Jeśli chodzi o rozkazy w romansie, jest jeszcze jedna niespójność. Kornet Obolensky nie mógł wydawać rozkazów tylko dlatego, że stopień korneta był młodszy (pierwszy) w kawalerii i mógł otrzymać tylko trzy ordery: św. Stanisława III stopnia, św. Anny IV stopnia i św. Jerzego IV stopnia. Ale do rękojeści szabli przyczepiono order św. Anny, a po odznaczeniu św. Jerzego kornet awansował do rangi. Między innymi za każde zamówienie odbiorca musiał wpłacić wkład pieniężny, którego kwota została przeznaczona na cele charytatywne. Okazuje się, że kornet Obolensky mógł założyć tylko Order św. Stanisława.
Autor piosenek
A jednak, kto jest autorem tego romansu? Zarówno w czasach sowieckich, jak i w chwili obecnej debata o autorstwie piosenki nie ustaje. Swego czasu autorami wielu pieśni lat siedemdziesiątych i organizatorem zespołu Black Sea Gull ogłosili się Zhanna Bichevskaya, Michaił Zvezdinsky i Władysław Kocyszewski. Następnie jako autora ogłoszono poetę i wieszcza A. Galicha.

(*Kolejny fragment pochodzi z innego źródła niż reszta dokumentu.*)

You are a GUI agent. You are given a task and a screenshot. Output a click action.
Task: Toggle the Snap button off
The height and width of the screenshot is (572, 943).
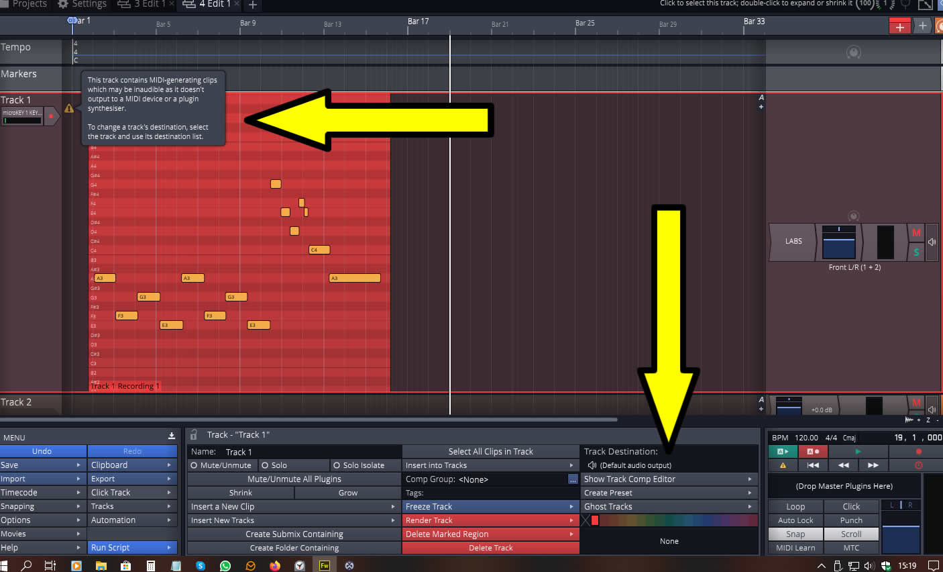click(795, 534)
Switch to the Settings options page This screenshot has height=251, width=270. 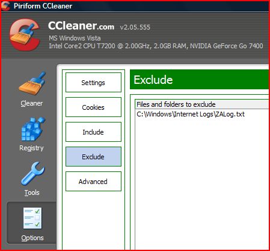tap(93, 83)
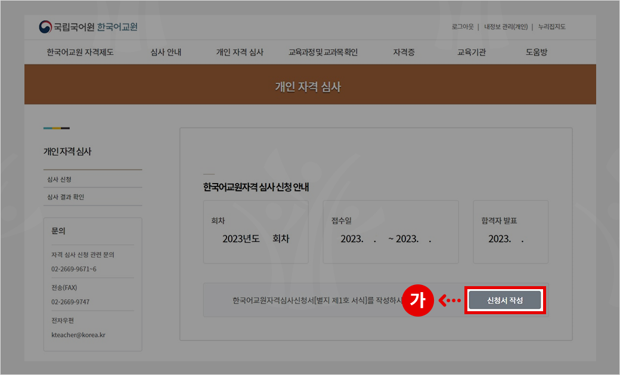
Task: Open the 누리집지도 sitemap link
Action: (x=551, y=27)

Arkady Siewierny po raz pierwszy wystąpił w romansie w maju 1977 roku. Nagrania dokonano w podziemnym studiu (mieszkaniu) Siergieja Maklakowa, patrona chanson w tamtych latach. Arkady Severny wykonywał piosenki wraz z zespołem Black Sea Chaika. Nie znaleziono wcześniejszych wpisów. Przyjaciele Arkadego Siewiernego na oficjalnej stronie piosenkarza mówią, że w tym czasie miał trudności z repertuarem i sam zasugerował włączenie iten romans. Miał dostępny czterowiersz piosenki, ale sytuacja poprawiła się, gdy bliski przyjaciel Siergieja Maklakowa, poeta W. Romensky, zgodził się na prośbę Siergieja i dokończył „romans Białej Gwardii”. W ten sposób przyszedł XX-wieczny hit Cornet Obolensky.
W 1984 roku w filmie „Spisek przeciwko Krajowi Sowietów”, kiedy pokazano białych emigrantów, podkładem dźwiękowym była piosenka wykonywana przez Arkadego Severnego.